Hand-waving about some virtual architecture is not our goal. The specification shall enable efficient reuse and collaborative progress among companies in this industry.
REUSE
- Specifications like these are best developed as open specifications and just like open-source code, it should stand on the shoulders of previous work.
A virtual platform specification should be built upon already published work, where VIRTIO is the most prominent standard we have found, but add to it if this is not enough. It seems that the automotive industry may needs to extend some areas. At minimum it should review and bolster support for the parts most needed in the automotive industry, clarify which parts are required vs optional, and this work result should (will) one way or another make sure that different automotive initiatives combine into common agreements.
The project group has discussed and found consensus on how that automotive virtual platform specification can achieve this:
For an automotive virtualized platform, VIRTIO is primarily a starting point although increasing in breadth over time. Participating companies in this Hypervisor Group are also involved in proposing new functionality in future VIRTIO specifications, to cover audio, multimedia, and hardware accelerators and other unique hardware devices often found in automotive environments.
Instead of developing additional domain or even vendor specific device frameworks and models a collaborative development could greatly reduce the individual development of project efforts and thus spur the adoption of hypervisor based environments in the automotive sector.
Additional efforts definitely need to be spent in the area of audio virtualization and the in virtualization of co-processors like DSPs, image processors and codec accelerators. Developing a standard model for the diverse buses found in cars like CAN or ethernet AVB could also be additional fields of investigation.

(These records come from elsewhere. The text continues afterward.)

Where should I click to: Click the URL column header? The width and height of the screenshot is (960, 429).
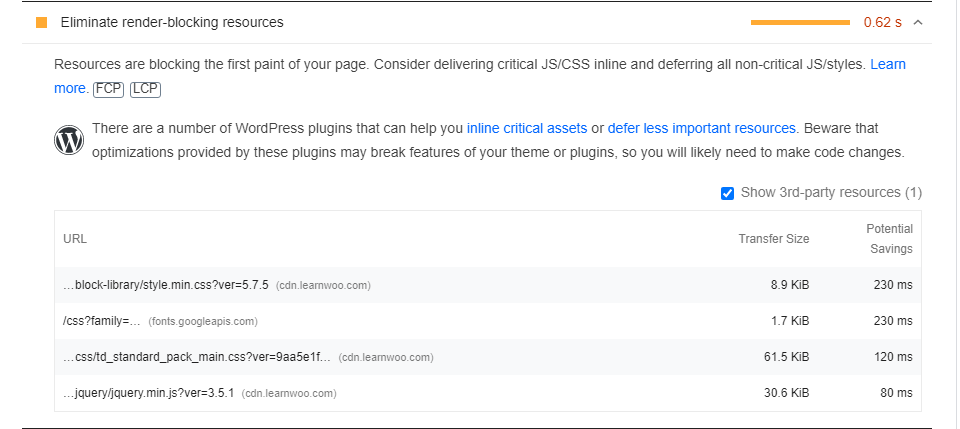pyautogui.click(x=75, y=239)
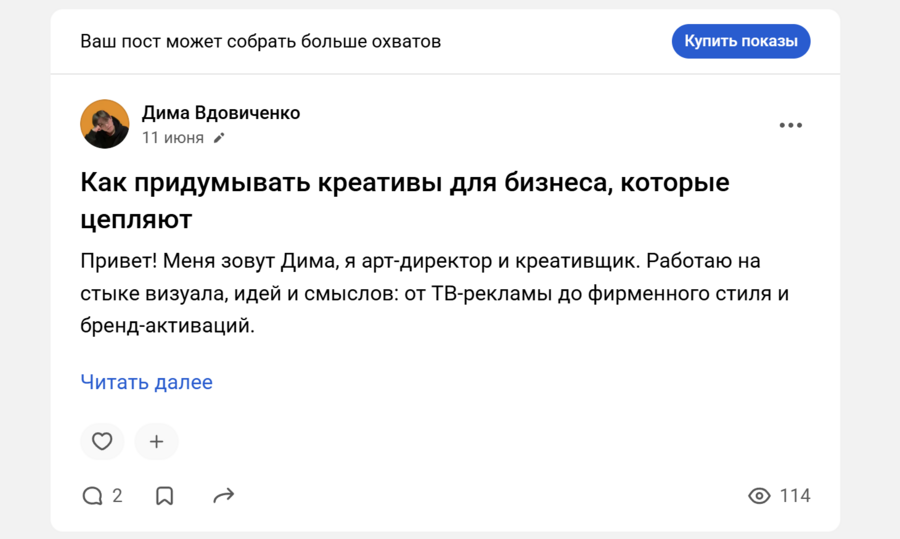Share the post with the arrow icon
This screenshot has height=539, width=900.
(224, 496)
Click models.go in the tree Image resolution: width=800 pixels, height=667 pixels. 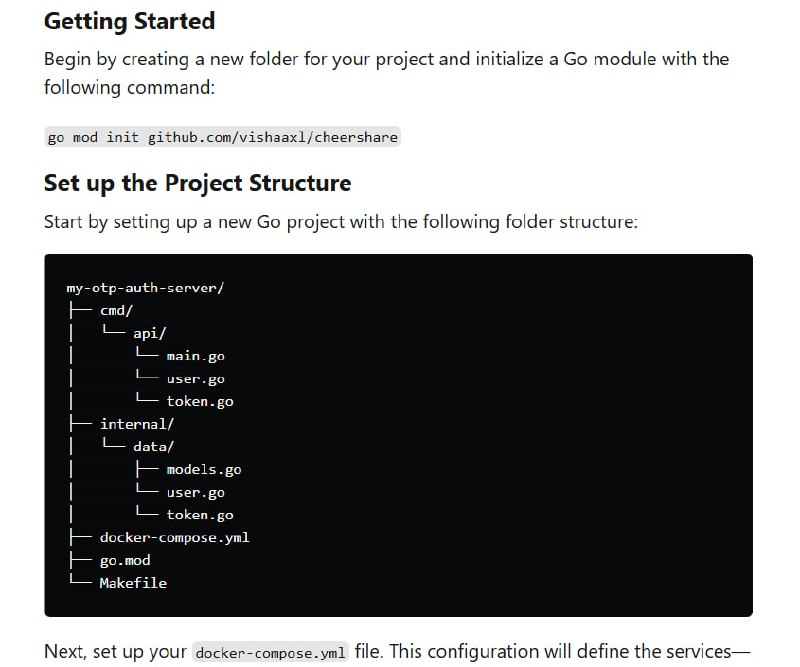pos(204,470)
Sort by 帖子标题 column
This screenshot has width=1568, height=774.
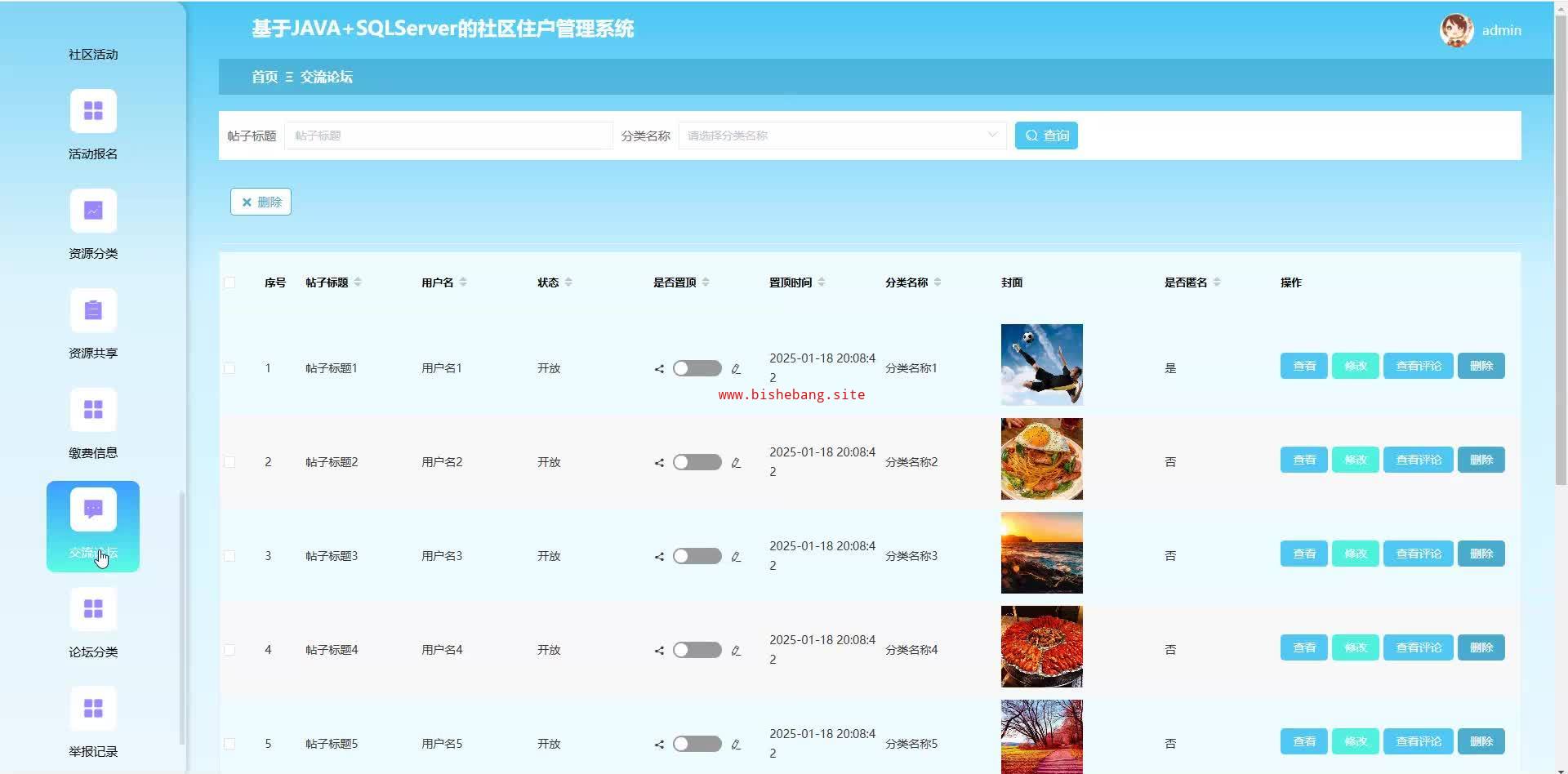click(x=358, y=282)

In the work done here (see table below) we categorize device types and ensure that each need has been thoroughly analyzed so that as an industry we can truly define the right specification, to be applicable in >95% of the typical situations.
About VIRTIO
The VIRTIO standard aims to provide a standardized interface and device models for device para-virtualization in hypervisor environments.
With development going back until 20XX the virtio device model was first introduced for the educational "lguest" hypervisor and became the default I/O virtulaization method used with qemu/KVM and recently the default model used by many cloud providers. The virtio devices have been partially standardized by the OASIS standardisation body in 2015 with the VIRTIO 1.0 specification which describes the transport layer and a limited set of device models.
The currently standardized device models are: network, block, console, entropy, memory ballooning and SCSI devices. Additionally to the formally standardized devices several additional devices exists as "implemented" devices such as GPU, input, 9pfs, vsock and crypto. Some of which are currently in the process of standardization.
Virtio relies on a dma-like memory model meaning that all allocations are handled by the "driver" part of the device and the "device" implementation can directly access the allocated buffers for reading or writing. This enables a resource saving and fast operating mode. Metadata is transported using so called virt-queues that resemble ring-buffers. Depending on the architecture used, different transport and device discovery modes are supported: PCI for x86, mmio for ARM and channel-IO for s390. These transports are geared toward the most efficient implementation per CPU architecture and allow for efficient implementations depending on the environment.
In recent years some hardware devices, like network controllers and NVMe based storage systems have evolved to be similar or compatible with the VIRTIO protocol, to allow hardware assisted I/O virtualization using para-virtualized device models.
VIRTIO Benefits
VIRTIO's main benefit for the automotive industry lies in it's sheer existence and operating system support. The fact that standardized device models exists allows for multiple compatible implementations of both driver and server parts of the system. The ubiquity of VIRTIO in cloud and enterprise virtualization makes drivers readily available in all major operating systems which keeps driver maintenance effort to a minimum.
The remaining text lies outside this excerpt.